Data supplied START
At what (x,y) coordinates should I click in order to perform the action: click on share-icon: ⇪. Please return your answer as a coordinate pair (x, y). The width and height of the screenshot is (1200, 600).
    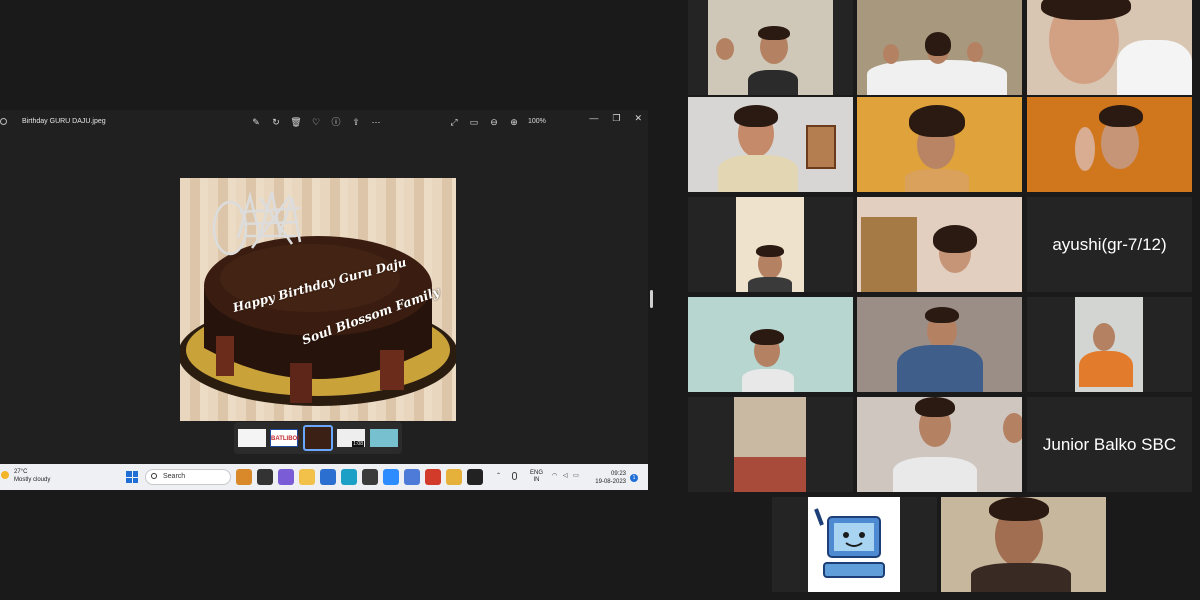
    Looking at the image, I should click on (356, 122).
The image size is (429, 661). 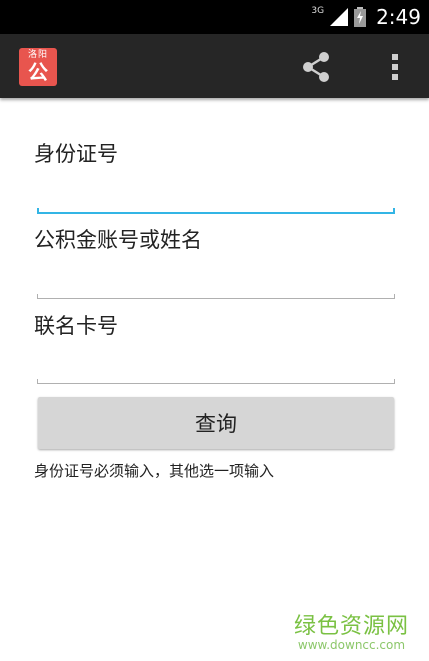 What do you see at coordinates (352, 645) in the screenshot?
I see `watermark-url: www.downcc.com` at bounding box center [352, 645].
Data supplied END
Data supplied START
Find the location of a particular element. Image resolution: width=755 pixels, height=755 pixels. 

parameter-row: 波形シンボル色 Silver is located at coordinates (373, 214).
Data supplied END
:: Request ::
Print the records exactly, beginning with the line containing "At what (x,y)" and ending with the line containing "Looking at the", both lines included, and leave out the pictures.

:: Response to the task ::
At what (x,y) coordinates should I click in order to perform the action: click on share-icon: ⇪. Please return your answer as a coordinate pair (x, y). The width and height of the screenshot is (1200, 600).
    Looking at the image, I should click on (356, 122).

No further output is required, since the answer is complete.